→ **To do**: Rewrite the listing below, changing every "The height and width of the screenshot is" to "Screenshot height and width:" and leaving the rest untouched.
# Start of Information shown
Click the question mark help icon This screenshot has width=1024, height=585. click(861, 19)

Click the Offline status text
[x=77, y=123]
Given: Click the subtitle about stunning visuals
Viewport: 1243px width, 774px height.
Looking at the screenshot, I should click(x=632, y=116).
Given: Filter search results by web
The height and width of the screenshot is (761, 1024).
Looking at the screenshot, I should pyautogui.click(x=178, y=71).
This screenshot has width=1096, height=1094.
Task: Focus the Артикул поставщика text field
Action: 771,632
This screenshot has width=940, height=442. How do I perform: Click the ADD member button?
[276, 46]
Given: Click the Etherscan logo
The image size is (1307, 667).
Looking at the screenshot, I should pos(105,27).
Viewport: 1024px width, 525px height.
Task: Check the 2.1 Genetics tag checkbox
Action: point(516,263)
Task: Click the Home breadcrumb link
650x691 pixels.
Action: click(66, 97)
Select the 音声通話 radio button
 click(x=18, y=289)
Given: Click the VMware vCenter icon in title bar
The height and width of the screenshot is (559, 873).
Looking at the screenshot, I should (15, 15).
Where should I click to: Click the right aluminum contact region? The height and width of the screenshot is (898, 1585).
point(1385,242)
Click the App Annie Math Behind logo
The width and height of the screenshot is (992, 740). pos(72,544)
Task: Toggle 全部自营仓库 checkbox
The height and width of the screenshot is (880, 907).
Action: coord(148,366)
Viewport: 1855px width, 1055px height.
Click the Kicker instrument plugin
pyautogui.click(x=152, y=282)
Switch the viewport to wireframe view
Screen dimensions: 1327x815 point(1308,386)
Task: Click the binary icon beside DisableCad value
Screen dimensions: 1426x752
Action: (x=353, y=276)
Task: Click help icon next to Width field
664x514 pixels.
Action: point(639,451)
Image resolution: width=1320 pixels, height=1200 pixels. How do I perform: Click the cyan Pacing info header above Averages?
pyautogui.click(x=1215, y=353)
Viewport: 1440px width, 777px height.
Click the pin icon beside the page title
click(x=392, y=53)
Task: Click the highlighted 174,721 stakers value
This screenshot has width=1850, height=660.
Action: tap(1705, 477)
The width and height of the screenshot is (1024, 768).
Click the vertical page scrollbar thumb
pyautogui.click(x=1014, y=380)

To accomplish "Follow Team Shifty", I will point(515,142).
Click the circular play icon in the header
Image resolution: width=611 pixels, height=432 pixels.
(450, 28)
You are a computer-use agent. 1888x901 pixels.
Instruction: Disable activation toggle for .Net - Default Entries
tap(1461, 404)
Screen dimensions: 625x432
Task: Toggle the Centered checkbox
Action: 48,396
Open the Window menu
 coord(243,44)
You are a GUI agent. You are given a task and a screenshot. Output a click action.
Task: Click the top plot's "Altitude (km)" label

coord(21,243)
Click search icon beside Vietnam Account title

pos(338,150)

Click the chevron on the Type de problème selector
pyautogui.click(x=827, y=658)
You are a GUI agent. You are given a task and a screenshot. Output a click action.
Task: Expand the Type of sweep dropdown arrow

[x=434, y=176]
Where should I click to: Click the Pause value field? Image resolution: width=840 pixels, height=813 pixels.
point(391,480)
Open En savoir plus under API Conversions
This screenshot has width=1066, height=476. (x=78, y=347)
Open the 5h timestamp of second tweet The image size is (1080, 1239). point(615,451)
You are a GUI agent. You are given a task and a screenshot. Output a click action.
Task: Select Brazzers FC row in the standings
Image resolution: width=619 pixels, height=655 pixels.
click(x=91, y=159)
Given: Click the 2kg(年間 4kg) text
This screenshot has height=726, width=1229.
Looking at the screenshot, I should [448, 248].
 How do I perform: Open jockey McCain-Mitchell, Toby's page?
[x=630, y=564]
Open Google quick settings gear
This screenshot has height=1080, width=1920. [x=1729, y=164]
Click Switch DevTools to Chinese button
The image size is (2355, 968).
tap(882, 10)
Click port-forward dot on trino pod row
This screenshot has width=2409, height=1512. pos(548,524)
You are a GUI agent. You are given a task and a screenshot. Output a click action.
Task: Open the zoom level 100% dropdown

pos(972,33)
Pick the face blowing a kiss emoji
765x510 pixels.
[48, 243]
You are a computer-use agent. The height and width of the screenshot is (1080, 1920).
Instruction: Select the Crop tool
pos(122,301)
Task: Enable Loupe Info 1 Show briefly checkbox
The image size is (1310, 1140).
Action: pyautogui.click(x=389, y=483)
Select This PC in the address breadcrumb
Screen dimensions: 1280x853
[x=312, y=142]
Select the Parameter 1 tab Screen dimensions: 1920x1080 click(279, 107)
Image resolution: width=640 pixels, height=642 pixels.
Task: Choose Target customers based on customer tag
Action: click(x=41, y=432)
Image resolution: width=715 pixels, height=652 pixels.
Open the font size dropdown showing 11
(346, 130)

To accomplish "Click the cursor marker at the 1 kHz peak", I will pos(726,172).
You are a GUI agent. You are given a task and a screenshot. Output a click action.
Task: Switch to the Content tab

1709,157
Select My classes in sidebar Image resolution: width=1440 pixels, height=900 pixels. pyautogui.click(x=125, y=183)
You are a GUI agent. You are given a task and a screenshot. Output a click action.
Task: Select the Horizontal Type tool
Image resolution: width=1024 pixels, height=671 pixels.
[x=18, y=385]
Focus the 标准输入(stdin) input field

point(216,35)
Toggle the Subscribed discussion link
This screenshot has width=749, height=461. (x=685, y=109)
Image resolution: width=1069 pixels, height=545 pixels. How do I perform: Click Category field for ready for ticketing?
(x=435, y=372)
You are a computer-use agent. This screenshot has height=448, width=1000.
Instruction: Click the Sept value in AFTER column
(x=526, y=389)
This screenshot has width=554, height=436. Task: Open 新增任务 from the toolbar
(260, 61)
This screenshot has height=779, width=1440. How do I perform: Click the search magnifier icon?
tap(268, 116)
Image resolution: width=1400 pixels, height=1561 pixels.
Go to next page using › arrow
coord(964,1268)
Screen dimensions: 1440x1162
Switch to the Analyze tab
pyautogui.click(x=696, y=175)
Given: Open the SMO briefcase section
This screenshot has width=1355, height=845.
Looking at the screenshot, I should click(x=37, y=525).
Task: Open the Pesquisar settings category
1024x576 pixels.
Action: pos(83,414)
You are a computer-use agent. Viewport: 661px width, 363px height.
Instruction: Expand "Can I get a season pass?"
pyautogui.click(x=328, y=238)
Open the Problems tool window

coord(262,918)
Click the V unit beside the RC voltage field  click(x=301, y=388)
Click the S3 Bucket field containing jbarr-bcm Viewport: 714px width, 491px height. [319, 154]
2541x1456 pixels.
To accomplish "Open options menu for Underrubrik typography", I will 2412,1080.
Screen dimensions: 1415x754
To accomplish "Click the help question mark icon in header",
# End of Information shown
→ **Task response**:
Click the question mark help icon This screenshot has width=1024, height=585. click(861, 19)

Click the Offline status text
[x=77, y=123]
Given: Click the subtitle about stunning visuals
Viewport: 1243px width, 774px height.
Looking at the screenshot, I should click(x=632, y=116).
Given: Filter search results by web
Screenshot height and width: (761, 1024).
Looking at the screenshot, I should pyautogui.click(x=178, y=71).
This screenshot has width=1096, height=1094.
Task: Focus the Артикул поставщика text field
Action: 771,632
This screenshot has width=940, height=442. How do I perform: Click the ADD member button?
[276, 46]
Given: Click the Etherscan logo
The image size is (1307, 667).
Looking at the screenshot, I should pos(105,27).
Viewport: 1024px width, 525px height.
Task: Check the 2.1 Genetics tag checkbox
Action: point(516,263)
Task: Click the Home breadcrumb link
650x691 pixels.
Action: click(66, 97)
Select the 音声通話 radio button
 click(x=18, y=289)
Given: Click the VMware vCenter icon in title bar
Screenshot height and width: (559, 873).
Looking at the screenshot, I should (15, 15).
Where should I click to: Click the right aluminum contact region? Screenshot height and width: (898, 1585).
point(1385,242)
Click the App Annie Math Behind logo
The width and height of the screenshot is (992, 740). pos(72,544)
Task: Toggle 全部自营仓库 checkbox
Screenshot height and width: (880, 907).
Action: coord(148,366)
Viewport: 1855px width, 1055px height.
Click the Kicker instrument plugin
pyautogui.click(x=152, y=282)
Switch the viewport to wireframe view
Screen dimensions: 1327x815 point(1308,386)
Task: Click the binary icon beside DisableCad value
Screen dimensions: 1426x752
Action: (x=353, y=276)
Task: Click help icon next to Width field
664x514 pixels.
Action: point(639,451)
Image resolution: width=1320 pixels, height=1200 pixels. How do I perform: Click the cyan Pacing info header above Averages?
pyautogui.click(x=1215, y=353)
Viewport: 1440px width, 777px height.
Click the pin icon beside the page title
click(x=392, y=53)
Task: Click the highlighted 174,721 stakers value
This screenshot has width=1850, height=660.
Action: tap(1705, 477)
The width and height of the screenshot is (1024, 768).
Click the vertical page scrollbar thumb
pyautogui.click(x=1014, y=380)

To accomplish "Follow Team Shifty", I will point(515,142).
Click the circular play icon in the header
Image resolution: width=611 pixels, height=432 pixels.
(450, 28)
You are a computer-use agent. 1888x901 pixels.
Instruction: Disable activation toggle for .Net - Default Entries
tap(1461, 404)
Screen dimensions: 625x432
Task: Toggle the Centered checkbox
Action: 48,396
Open the Window menu
 coord(243,44)
You are a GUI agent. You are given a task and a screenshot. Output a click action.
Task: Click the top plot's "Altitude (km)" label

coord(21,243)
Click search icon beside Vietnam Account title

pos(338,150)

Click the chevron on the Type de problème selector
pyautogui.click(x=827, y=658)
You are a GUI agent. You are given a task and a screenshot. Output a click action.
Task: Expand the Type of sweep dropdown arrow

[x=434, y=176]
Where should I click to: Click the Pause value field? Image resolution: width=840 pixels, height=813 pixels.
point(391,480)
Open En savoir plus under API Conversions
This screenshot has width=1066, height=476. (x=78, y=347)
Open the 5h timestamp of second tweet The image size is (1080, 1239). point(615,451)
You are a GUI agent. You are given a task and a screenshot. Output a click action.
Task: Select Brazzers FC row in the standings
Image resolution: width=619 pixels, height=655 pixels.
click(x=91, y=159)
Given: Click the 2kg(年間 4kg) text
This screenshot has height=726, width=1229.
Looking at the screenshot, I should [448, 248].
 How do I perform: Open jockey McCain-Mitchell, Toby's page?
[x=630, y=564]
Open Google quick settings gear
This screenshot has height=1080, width=1920. [x=1729, y=164]
Click Switch DevTools to Chinese button
The image size is (2355, 968).
tap(882, 10)
Click port-forward dot on trino pod row
This screenshot has width=2409, height=1512. pos(548,524)
You are a GUI agent. You are given a task and a screenshot. Output a click action.
Task: Open the zoom level 100% dropdown

pos(972,33)
Pick the face blowing a kiss emoji
765x510 pixels.
[48, 243]
You are a computer-use agent. Screenshot height and width: (1080, 1920).
Instruction: Select the Crop tool
pos(122,301)
Task: Enable Loupe Info 1 Show briefly checkbox
The image size is (1310, 1140).
Action: pyautogui.click(x=389, y=483)
Select This PC in the address breadcrumb
Screen dimensions: 1280x853
[x=312, y=142]
Select the Parameter 1 tab Screen dimensions: 1920x1080 click(279, 107)
Image resolution: width=640 pixels, height=642 pixels.
Task: Choose Target customers based on customer tag
Action: click(x=41, y=432)
Image resolution: width=715 pixels, height=652 pixels.
Open the font size dropdown showing 11
(346, 130)

To accomplish "Click the cursor marker at the 1 kHz peak", I will pos(726,172).
You are a GUI agent. You are given a task and a screenshot. Output a click action.
Task: Switch to the Content tab

1709,157
Select My classes in sidebar Image resolution: width=1440 pixels, height=900 pixels. pyautogui.click(x=125, y=183)
You are a GUI agent. You are given a task and a screenshot. Output a click action.
Task: Select the Horizontal Type tool
Image resolution: width=1024 pixels, height=671 pixels.
[x=18, y=385]
Focus the 标准输入(stdin) input field

point(216,35)
Toggle the Subscribed discussion link
This screenshot has width=749, height=461. (x=685, y=109)
Image resolution: width=1069 pixels, height=545 pixels. How do I perform: Click Category field for ready for ticketing?
(x=435, y=372)
You are a computer-use agent. This screenshot has height=448, width=1000.
Instruction: Click the Sept value in AFTER column
(x=526, y=389)
This screenshot has width=554, height=436. Task: Open 新增任务 from the toolbar
(260, 61)
This screenshot has height=779, width=1440. How do I perform: Click the search magnifier icon?
tap(268, 116)
Image resolution: width=1400 pixels, height=1561 pixels.
Go to next page using › arrow
coord(964,1268)
Screen dimensions: 1440x1162
Switch to the Analyze tab
pyautogui.click(x=696, y=175)
Given: Open the SMO briefcase section
This screenshot has width=1355, height=845.
Looking at the screenshot, I should click(x=37, y=525).
Task: Open the Pesquisar settings category
1024x576 pixels.
Action: pos(83,414)
You are a computer-use agent. Viewport: 661px width, 363px height.
Instruction: Expand "Can I get a season pass?"
pyautogui.click(x=328, y=238)
Open the Problems tool window

coord(262,918)
Click the V unit beside the RC voltage field  click(x=301, y=388)
Click the S3 Bucket field containing jbarr-bcm Viewport: 714px width, 491px height. [319, 154]
2541x1456 pixels.
To accomplish "Open options menu for Underrubrik typography", I will 2412,1080.
Screen dimensions: 1415x754
To accomplish "Click the help question mark icon in header",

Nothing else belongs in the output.